### Data under study:
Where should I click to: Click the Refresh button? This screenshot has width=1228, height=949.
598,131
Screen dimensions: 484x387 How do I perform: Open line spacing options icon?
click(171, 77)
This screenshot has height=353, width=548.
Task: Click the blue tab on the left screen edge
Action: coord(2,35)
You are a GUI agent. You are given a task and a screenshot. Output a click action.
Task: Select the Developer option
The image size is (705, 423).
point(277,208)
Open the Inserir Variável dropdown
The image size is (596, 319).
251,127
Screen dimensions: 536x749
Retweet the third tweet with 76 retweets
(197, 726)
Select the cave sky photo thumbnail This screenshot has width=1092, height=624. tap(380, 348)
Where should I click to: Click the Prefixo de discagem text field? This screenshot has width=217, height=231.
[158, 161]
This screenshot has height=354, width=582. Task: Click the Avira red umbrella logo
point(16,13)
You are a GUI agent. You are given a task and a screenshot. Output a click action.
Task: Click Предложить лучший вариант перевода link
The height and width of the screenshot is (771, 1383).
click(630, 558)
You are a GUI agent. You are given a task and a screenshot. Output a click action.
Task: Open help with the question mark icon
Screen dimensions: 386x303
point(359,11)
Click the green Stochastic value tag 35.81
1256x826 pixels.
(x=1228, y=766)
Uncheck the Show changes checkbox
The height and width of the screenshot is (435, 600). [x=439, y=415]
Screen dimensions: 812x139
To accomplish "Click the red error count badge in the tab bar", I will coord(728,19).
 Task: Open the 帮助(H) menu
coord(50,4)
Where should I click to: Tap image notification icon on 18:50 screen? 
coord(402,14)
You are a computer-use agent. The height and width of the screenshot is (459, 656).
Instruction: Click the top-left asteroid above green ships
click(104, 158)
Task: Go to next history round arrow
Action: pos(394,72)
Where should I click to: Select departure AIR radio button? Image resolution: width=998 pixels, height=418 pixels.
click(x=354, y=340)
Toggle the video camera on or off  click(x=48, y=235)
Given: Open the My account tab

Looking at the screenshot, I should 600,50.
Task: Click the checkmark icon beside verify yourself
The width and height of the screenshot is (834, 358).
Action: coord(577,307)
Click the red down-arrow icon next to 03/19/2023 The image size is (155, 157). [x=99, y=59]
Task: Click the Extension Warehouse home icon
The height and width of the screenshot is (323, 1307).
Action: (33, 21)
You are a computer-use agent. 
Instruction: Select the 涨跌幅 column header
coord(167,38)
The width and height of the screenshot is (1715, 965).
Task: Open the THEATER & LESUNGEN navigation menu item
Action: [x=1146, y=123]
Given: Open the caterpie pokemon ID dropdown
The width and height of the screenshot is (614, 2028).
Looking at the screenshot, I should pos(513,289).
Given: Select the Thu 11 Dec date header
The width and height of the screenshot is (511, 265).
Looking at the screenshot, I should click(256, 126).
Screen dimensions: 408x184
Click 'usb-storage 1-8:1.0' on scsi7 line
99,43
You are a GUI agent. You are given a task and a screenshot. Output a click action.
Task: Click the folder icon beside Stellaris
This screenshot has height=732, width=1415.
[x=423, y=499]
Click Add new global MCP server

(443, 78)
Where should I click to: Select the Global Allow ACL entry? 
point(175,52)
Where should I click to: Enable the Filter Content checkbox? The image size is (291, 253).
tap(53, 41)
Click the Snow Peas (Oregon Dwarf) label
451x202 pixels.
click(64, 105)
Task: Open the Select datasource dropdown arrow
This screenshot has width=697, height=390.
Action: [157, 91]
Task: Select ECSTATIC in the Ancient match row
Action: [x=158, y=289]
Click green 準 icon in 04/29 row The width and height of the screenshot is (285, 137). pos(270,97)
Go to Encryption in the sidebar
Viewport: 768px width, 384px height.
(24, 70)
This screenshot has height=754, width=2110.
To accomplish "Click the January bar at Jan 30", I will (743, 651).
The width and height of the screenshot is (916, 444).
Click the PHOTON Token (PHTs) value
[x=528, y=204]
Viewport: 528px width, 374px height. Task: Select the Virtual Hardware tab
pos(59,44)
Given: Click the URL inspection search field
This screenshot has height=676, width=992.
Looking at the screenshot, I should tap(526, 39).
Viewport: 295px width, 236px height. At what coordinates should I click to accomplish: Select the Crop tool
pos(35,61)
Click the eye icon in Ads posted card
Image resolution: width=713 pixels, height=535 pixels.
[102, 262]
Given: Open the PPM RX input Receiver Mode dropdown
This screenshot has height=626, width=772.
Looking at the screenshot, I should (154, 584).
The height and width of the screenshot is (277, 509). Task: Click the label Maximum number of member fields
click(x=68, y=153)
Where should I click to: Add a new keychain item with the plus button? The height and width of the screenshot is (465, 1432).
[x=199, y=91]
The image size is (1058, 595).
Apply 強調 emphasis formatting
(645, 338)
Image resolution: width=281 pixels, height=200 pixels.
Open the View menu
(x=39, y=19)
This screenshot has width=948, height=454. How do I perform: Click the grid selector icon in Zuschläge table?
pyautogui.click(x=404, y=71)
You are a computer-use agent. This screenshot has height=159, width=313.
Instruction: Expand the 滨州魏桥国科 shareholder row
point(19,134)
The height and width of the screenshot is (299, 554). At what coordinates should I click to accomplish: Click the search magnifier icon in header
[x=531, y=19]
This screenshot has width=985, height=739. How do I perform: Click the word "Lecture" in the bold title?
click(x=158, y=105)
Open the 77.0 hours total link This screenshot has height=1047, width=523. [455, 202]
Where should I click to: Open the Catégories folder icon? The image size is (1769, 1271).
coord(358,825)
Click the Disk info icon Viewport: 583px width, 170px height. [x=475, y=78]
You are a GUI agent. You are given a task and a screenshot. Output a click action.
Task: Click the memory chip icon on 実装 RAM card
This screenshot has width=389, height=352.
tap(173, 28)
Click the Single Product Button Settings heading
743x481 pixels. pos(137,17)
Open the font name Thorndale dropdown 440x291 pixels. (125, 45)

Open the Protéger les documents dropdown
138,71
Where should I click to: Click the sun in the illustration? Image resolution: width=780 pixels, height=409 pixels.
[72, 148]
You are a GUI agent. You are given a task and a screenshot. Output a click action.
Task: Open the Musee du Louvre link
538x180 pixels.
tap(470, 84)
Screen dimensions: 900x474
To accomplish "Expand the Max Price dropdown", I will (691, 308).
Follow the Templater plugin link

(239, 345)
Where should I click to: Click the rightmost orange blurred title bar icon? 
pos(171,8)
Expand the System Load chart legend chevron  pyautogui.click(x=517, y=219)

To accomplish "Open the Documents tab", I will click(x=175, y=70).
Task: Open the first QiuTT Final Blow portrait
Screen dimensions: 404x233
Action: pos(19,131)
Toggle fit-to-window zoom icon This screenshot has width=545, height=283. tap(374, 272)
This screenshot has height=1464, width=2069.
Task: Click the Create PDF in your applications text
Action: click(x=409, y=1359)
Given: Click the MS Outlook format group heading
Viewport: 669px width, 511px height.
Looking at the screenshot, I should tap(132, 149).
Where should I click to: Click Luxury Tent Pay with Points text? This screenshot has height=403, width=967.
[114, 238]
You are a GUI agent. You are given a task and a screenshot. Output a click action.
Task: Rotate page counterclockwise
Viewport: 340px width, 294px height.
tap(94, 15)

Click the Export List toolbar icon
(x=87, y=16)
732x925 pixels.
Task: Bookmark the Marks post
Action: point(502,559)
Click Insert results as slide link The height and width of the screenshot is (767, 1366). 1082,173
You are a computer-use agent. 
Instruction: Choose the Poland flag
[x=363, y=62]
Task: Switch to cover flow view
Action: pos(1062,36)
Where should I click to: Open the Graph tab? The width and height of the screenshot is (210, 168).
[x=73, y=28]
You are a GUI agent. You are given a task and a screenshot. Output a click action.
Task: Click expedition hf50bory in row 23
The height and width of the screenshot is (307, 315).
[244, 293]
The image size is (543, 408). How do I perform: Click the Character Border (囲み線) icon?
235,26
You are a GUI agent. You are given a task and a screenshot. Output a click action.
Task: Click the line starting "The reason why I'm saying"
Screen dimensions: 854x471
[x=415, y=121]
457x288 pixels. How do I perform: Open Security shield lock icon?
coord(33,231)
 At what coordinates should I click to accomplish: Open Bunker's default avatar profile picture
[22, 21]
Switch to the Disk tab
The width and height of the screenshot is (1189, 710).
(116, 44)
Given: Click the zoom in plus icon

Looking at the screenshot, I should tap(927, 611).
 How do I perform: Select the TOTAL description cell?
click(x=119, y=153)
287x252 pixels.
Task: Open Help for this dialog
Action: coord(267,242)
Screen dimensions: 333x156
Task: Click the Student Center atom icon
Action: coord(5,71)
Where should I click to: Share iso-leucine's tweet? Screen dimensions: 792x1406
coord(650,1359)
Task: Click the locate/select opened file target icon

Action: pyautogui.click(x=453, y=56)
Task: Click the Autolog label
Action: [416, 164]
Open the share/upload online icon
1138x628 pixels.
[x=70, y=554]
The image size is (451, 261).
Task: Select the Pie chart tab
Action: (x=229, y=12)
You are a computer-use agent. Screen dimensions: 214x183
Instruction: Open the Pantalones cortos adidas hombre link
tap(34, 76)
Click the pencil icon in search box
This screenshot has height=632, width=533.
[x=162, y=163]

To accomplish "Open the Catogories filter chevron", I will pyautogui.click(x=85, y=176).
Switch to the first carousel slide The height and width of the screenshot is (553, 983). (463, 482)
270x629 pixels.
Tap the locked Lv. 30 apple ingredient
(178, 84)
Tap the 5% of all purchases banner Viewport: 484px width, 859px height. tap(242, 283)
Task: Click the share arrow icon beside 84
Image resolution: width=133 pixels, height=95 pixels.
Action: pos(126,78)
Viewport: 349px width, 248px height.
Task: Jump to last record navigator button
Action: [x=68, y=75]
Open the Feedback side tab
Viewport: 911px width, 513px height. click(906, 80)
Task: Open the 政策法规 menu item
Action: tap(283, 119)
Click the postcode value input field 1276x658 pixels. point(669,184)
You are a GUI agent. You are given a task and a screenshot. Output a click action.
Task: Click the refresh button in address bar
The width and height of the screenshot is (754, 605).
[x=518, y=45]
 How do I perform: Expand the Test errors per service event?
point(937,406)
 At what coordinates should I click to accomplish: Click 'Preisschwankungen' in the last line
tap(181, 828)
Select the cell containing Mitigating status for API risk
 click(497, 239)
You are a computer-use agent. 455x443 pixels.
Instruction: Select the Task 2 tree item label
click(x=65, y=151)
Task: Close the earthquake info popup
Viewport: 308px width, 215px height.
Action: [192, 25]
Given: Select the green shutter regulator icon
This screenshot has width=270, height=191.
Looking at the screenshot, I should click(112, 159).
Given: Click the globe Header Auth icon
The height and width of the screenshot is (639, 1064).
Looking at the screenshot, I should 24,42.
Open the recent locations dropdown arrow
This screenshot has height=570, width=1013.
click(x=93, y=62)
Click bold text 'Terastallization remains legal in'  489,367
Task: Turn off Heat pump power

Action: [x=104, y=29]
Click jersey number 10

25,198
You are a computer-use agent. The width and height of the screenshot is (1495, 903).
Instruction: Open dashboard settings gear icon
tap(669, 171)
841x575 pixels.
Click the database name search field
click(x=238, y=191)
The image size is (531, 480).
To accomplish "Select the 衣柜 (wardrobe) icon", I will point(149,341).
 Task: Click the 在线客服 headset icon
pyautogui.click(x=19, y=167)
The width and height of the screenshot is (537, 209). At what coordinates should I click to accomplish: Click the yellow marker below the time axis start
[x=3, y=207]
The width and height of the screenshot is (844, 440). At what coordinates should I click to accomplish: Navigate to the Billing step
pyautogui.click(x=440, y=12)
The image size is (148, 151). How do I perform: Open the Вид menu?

### How to complete this task:
In the entries above, find the line holding "Given: Open the caterpie pokemon ID dropdown" and the line holding "Screen dimensions: 408x184"; print both of them and every line between, exactly, and nothing else.

### Problem solution:
Given: Open the caterpie pokemon ID dropdown
The width and height of the screenshot is (614, 2028).
Looking at the screenshot, I should pos(513,289).
Given: Select the Thu 11 Dec date header
The width and height of the screenshot is (511, 265).
Looking at the screenshot, I should click(256, 126).
Screen dimensions: 408x184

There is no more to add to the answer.